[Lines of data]
** begin **

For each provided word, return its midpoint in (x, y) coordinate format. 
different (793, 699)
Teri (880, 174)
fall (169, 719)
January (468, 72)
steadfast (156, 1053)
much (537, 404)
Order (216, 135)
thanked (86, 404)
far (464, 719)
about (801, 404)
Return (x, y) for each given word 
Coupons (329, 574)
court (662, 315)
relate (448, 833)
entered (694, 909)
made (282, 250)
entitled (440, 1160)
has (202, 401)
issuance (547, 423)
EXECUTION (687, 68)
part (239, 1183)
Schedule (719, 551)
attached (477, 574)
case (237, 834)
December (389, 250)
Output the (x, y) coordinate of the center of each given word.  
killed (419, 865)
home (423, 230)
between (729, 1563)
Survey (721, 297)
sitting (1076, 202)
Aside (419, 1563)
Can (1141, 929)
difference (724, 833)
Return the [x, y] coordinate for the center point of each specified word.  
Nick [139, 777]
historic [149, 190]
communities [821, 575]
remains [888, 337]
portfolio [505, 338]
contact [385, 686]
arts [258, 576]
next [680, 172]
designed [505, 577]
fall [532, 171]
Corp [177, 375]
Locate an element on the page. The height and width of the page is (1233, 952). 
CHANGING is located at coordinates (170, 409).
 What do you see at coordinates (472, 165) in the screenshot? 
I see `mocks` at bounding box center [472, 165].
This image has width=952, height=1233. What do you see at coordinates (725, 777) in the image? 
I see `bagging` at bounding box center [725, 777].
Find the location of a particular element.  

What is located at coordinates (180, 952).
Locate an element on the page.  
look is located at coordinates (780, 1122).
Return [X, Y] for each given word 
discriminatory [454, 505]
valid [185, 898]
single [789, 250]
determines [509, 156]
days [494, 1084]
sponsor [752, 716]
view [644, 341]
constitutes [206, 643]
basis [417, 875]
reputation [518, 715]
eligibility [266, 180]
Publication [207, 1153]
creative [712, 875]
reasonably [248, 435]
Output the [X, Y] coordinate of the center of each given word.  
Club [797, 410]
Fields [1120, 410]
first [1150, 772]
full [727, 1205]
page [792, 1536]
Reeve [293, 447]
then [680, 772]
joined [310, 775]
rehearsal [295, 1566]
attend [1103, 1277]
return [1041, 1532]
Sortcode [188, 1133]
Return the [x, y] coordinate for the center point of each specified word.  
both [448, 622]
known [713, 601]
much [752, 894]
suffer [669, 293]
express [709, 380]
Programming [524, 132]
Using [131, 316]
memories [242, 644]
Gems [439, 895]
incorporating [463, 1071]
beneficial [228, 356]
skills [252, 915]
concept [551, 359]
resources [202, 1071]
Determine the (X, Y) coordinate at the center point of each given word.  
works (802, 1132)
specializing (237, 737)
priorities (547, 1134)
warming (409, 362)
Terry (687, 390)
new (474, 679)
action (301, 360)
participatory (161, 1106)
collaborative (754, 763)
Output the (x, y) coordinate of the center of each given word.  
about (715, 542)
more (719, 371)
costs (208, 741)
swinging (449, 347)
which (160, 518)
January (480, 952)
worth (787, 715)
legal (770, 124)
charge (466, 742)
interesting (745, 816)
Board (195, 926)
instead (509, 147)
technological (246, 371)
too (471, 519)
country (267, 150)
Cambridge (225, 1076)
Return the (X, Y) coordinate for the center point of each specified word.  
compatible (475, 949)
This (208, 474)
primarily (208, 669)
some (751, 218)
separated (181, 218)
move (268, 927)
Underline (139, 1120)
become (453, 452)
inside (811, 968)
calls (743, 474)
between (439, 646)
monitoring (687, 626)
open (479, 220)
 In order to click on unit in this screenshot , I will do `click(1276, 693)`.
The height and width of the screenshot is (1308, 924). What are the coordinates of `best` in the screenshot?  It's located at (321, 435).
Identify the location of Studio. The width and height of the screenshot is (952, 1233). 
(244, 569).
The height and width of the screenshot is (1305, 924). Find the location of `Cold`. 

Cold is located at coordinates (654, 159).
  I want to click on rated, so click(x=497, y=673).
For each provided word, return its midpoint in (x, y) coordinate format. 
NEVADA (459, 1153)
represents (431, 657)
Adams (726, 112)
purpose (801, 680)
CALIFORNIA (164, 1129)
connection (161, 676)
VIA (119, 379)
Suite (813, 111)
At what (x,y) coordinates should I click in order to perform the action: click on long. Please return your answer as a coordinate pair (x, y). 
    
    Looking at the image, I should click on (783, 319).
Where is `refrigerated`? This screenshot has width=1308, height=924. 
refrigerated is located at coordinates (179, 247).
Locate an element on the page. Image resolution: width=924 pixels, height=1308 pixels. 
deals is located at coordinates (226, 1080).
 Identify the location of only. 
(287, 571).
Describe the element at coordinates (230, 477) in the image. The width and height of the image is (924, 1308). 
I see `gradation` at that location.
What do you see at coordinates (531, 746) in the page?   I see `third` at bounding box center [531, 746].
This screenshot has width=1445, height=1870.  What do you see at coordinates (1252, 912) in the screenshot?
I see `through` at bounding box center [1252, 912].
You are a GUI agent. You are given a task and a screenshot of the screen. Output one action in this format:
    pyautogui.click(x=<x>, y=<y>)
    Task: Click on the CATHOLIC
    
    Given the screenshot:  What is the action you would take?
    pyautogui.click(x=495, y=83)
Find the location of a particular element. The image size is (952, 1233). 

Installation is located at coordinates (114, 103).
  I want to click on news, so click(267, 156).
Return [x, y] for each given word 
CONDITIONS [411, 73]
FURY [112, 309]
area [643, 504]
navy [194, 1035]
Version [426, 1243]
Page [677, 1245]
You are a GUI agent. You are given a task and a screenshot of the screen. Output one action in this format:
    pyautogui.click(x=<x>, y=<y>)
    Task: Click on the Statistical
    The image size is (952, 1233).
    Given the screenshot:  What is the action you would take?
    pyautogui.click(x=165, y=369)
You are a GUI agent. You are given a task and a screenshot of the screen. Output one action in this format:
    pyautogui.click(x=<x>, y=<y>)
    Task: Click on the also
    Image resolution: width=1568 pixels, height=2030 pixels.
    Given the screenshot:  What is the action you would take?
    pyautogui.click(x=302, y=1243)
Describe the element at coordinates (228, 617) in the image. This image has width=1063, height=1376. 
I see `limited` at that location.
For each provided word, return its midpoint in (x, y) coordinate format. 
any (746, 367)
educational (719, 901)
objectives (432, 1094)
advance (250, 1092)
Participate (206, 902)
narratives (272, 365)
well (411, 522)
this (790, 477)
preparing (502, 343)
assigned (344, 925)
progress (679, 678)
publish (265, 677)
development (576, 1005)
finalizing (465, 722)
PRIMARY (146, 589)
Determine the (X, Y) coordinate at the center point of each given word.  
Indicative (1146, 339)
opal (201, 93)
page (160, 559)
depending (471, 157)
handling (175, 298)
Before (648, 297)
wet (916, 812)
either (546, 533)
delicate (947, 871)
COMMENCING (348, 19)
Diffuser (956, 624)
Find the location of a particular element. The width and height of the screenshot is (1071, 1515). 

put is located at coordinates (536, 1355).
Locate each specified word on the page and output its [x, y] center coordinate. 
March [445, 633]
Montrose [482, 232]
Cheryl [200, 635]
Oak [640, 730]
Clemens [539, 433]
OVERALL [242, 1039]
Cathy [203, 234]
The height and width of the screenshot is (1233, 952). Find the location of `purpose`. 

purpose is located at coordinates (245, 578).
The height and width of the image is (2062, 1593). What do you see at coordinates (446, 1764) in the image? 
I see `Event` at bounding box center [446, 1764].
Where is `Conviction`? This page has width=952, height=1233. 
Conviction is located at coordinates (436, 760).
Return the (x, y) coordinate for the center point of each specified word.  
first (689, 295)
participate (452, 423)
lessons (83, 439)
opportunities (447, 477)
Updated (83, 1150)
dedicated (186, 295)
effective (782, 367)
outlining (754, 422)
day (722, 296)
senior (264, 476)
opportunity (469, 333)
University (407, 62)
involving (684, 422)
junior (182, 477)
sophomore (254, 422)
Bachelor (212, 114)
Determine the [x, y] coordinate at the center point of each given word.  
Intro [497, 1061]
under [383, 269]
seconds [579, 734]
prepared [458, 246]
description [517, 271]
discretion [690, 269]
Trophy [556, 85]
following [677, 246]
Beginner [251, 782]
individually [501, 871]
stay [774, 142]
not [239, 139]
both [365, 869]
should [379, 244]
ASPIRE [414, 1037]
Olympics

** end **

» **Written task**: Can you present the records as a Markdown table with the columns Row and Line, starting at the first line and stopping after the line that contains "What is located at coordinates (180, 952)."? Leave out blank lines.

» **Correct response**:
| Row | Line |
|---|---|
| 1 | For each provided word, return its midpoint in (x, y) coordinate format.  |
| 2 | different (793, 699) |
| 3 | Teri (880, 174) |
| 4 | fall (169, 719) |
| 5 | January (468, 72) |
| 6 | steadfast (156, 1053) |
| 7 | much (537, 404) |
| 8 | Order (216, 135) |
| 9 | thanked (86, 404) |
| 10 | far (464, 719) |
| 11 | about (801, 404) |
| 12 | Return (x, y) for each given word  |
| 13 | Coupons (329, 574) |
| 14 | court (662, 315) |
| 15 | relate (448, 833) |
| 16 | entered (694, 909) |
| 17 | made (282, 250) |
| 18 | entitled (440, 1160) |
| 19 | has (202, 401) |
| 20 | issuance (547, 423) |
| 21 | EXECUTION (687, 68) |
| 22 | part (239, 1183) |
| 23 | Schedule (719, 551) |
| 24 | attached (477, 574) |
| 25 | case (237, 834) |
| 26 | December (389, 250) |
| 27 | Output the (x, y) coordinate of the center of each given word.   |
| 28 | killed (419, 865) |
| 29 | home (423, 230) |
| 30 | between (729, 1563) |
| 31 | Survey (721, 297) |
| 32 | sitting (1076, 202) |
| 33 | Aside (419, 1563) |
| 34 | Can (1141, 929) |
| 35 | difference (724, 833) |
| 36 | Return the [x, y] coordinate for the center point of each specified word.   |
| 37 | Nick [139, 777] |
| 38 | historic [149, 190] |
| 39 | communities [821, 575] |
| 40 | remains [888, 337] |
| 41 | portfolio [505, 338] |
| 42 | contact [385, 686] |
| 43 | arts [258, 576] |
| 44 | next [680, 172] |
| 45 | designed [505, 577] |
| 46 | fall [532, 171] |
| 47 | Corp [177, 375] |
| 48 | Locate an element on the page. The height and width of the page is (1233, 952).  |
| 49 | CHANGING is located at coordinates (170, 409). |
| 50 |  What do you see at coordinates (472, 165) in the screenshot?  |
| 51 | I see `mocks` at bounding box center [472, 165]. |
| 52 | This image has width=952, height=1233. What do you see at coordinates (725, 777) in the image?  |
| 53 | I see `bagging` at bounding box center [725, 777]. |
| 54 | Find the location of a particular element.   |
| 55 | What is located at coordinates (180, 952). |